Ce sujet a, je pense, déjà été abordé ailleurs. Je vais synthétiser et tenter une approche nouvelle (je l'espère).
Si on prend Montesquieu et ses
Lettres persanes , on peut voir qu'il a usé de techniques particulières pour faire "passer la pilule":
- La publication anonyme à l'étranger (A Amsterdam en 1721)

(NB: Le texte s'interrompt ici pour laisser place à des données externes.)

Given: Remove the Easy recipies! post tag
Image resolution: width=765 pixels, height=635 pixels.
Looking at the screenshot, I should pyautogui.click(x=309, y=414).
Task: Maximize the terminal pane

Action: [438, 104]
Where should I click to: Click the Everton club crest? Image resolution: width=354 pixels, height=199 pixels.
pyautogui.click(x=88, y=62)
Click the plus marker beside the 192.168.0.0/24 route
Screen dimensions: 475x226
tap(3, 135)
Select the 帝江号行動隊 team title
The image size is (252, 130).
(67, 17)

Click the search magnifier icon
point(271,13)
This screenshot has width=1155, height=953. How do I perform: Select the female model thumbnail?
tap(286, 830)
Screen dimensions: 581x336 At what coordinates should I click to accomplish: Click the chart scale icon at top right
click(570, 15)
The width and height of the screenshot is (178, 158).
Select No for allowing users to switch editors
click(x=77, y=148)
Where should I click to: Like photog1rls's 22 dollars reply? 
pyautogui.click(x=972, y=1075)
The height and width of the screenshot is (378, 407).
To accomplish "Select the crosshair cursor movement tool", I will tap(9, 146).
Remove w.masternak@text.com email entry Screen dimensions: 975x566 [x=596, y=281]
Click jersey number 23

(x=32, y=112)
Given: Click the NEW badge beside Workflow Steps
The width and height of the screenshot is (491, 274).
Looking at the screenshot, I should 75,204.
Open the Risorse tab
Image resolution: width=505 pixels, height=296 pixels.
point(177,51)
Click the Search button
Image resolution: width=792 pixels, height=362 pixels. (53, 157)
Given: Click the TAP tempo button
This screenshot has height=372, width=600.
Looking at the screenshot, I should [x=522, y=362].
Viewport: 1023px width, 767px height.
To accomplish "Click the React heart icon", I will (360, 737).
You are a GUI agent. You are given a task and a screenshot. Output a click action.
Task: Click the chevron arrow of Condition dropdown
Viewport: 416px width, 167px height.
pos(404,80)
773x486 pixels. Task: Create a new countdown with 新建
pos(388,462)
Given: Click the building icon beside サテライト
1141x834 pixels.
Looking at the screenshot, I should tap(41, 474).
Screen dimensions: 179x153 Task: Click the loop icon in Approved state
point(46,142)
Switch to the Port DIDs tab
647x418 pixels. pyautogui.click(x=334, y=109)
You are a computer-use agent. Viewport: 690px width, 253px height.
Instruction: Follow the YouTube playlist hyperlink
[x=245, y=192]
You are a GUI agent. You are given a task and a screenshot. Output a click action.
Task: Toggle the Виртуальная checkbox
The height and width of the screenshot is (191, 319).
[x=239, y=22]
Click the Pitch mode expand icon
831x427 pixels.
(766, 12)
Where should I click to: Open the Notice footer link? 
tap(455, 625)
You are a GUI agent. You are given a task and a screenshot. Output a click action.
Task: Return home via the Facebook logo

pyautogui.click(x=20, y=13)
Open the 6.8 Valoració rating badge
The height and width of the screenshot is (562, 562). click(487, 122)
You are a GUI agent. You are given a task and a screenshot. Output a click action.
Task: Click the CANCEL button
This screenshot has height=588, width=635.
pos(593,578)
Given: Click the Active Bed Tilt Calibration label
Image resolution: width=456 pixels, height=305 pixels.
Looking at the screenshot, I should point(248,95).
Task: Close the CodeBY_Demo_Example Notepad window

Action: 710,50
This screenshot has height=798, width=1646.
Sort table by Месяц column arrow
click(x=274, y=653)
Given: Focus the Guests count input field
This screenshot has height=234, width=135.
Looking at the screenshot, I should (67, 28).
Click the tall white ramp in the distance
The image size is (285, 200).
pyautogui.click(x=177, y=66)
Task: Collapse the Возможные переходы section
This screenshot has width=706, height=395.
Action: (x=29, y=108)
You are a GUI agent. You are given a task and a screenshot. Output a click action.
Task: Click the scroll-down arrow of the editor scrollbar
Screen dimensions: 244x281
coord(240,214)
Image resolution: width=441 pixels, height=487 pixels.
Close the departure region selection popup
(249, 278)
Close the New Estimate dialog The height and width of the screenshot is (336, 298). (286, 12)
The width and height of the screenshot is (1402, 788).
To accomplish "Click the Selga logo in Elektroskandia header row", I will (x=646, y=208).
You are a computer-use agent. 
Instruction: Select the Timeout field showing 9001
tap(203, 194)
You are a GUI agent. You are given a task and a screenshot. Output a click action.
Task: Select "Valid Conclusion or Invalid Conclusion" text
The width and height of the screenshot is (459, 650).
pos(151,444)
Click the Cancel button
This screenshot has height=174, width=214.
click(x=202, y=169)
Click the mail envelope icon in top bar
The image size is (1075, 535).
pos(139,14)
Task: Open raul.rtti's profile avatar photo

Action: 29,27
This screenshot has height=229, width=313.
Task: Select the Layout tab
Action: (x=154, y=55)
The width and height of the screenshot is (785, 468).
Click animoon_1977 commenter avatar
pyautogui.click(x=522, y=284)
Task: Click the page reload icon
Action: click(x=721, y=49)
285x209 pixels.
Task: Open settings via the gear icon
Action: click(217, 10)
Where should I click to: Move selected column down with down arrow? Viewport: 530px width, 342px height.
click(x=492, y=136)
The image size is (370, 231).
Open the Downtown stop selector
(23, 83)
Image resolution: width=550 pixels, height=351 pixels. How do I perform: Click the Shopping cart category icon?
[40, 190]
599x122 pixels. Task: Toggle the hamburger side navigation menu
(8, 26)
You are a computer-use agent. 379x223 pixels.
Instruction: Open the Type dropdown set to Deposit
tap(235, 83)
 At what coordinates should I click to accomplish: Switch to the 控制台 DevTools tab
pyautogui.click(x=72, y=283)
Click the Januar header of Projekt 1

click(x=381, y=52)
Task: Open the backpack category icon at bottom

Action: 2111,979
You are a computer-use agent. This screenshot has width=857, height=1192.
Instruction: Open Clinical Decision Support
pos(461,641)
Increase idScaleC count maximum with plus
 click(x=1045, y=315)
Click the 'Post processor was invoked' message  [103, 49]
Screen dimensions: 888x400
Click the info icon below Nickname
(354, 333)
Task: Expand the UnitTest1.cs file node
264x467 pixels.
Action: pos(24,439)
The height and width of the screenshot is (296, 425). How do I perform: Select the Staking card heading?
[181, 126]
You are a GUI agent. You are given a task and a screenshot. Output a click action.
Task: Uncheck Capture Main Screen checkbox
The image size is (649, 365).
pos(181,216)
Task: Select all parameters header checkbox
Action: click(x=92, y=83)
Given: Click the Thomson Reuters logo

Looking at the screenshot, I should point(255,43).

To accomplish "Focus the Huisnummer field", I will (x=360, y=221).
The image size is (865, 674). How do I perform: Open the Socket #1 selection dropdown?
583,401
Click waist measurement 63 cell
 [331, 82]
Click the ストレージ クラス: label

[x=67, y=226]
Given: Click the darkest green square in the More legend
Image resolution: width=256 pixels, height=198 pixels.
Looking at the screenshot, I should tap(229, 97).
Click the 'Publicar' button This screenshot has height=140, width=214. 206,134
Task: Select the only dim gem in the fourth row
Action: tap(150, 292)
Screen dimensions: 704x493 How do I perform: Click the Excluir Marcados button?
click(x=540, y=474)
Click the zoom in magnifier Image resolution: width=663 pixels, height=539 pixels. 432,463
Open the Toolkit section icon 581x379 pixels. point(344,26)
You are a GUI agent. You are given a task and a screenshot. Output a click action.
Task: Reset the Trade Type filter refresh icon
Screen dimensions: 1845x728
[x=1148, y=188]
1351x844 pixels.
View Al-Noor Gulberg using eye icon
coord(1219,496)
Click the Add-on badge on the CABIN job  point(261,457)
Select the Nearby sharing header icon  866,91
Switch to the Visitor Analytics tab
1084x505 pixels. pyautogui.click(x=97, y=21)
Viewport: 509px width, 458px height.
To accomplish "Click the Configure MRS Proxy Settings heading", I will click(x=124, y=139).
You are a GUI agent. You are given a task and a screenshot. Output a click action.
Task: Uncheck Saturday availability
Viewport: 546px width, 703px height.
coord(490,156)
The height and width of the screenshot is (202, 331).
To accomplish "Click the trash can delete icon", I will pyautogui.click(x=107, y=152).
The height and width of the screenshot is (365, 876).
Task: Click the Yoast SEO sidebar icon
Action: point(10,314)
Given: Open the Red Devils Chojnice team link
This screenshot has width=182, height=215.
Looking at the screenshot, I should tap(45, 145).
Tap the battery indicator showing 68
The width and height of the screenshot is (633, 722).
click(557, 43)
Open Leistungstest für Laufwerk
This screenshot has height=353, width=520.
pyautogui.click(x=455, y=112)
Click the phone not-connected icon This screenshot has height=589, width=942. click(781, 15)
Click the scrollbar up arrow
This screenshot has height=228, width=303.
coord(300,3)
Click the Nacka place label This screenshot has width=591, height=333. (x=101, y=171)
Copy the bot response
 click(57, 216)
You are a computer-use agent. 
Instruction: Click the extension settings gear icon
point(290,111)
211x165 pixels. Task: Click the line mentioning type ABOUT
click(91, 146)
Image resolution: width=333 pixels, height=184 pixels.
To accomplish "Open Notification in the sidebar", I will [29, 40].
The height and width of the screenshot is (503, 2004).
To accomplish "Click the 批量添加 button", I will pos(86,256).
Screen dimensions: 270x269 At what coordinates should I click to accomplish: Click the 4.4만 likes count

- La technique du "Manuscrit trouvé": l'auteur sous-entend qu'il exhume simplement un récit. Véritable bouteille à la mer, il se dédouane dans un même mouvement de cela. Diderot dans Jacques le Fataliste ne fait pas autrement lorsqu'il imagine un éditeur fictif qui hésite entre trois versions différentes. Rousseau pour sa Nouvelle Heloïse se refuse à dire si tout cela est vrai. Enfin, Montesquieu monte un véritable canular avec Le Temple de Gnide: publié anonymement, il annonce qu'il s'agit d'une traduction d'un manuscrit grec trouvé dans la tombe d'un évêque. Pour nuancer, dès 1778 au moins on se doute de la supercherie. Plus d'infos ici: http://www.persee.fr/doc/caief_0571-586 ... _42_1_1736
-L'utilisation de mécènes
- L'utilisation de l'ironie (Candide en est la parfaite illustration)
Pendant la Révolution, les mânes de Candide et les restes de Rousseau ont été transférées au Panthéon (1790-91). Ici voir le dico critique de Mona Ozouf et de François Furet. La Révolution a besoin des Lumières pour se légitimer. On peut donc imaginer une présence dans des bibliothèques pour les élites.
Pour Napoléon, je n'ai pas vraiment étudié le sujet. On peut avancer l'idée qu'il favorisait ce qui l'arrangeait... Davantage
l'Esprit des lois que le
Contrat social donc.
Pour la Restauration, je n'ai pas d'infos.
Bonne journée.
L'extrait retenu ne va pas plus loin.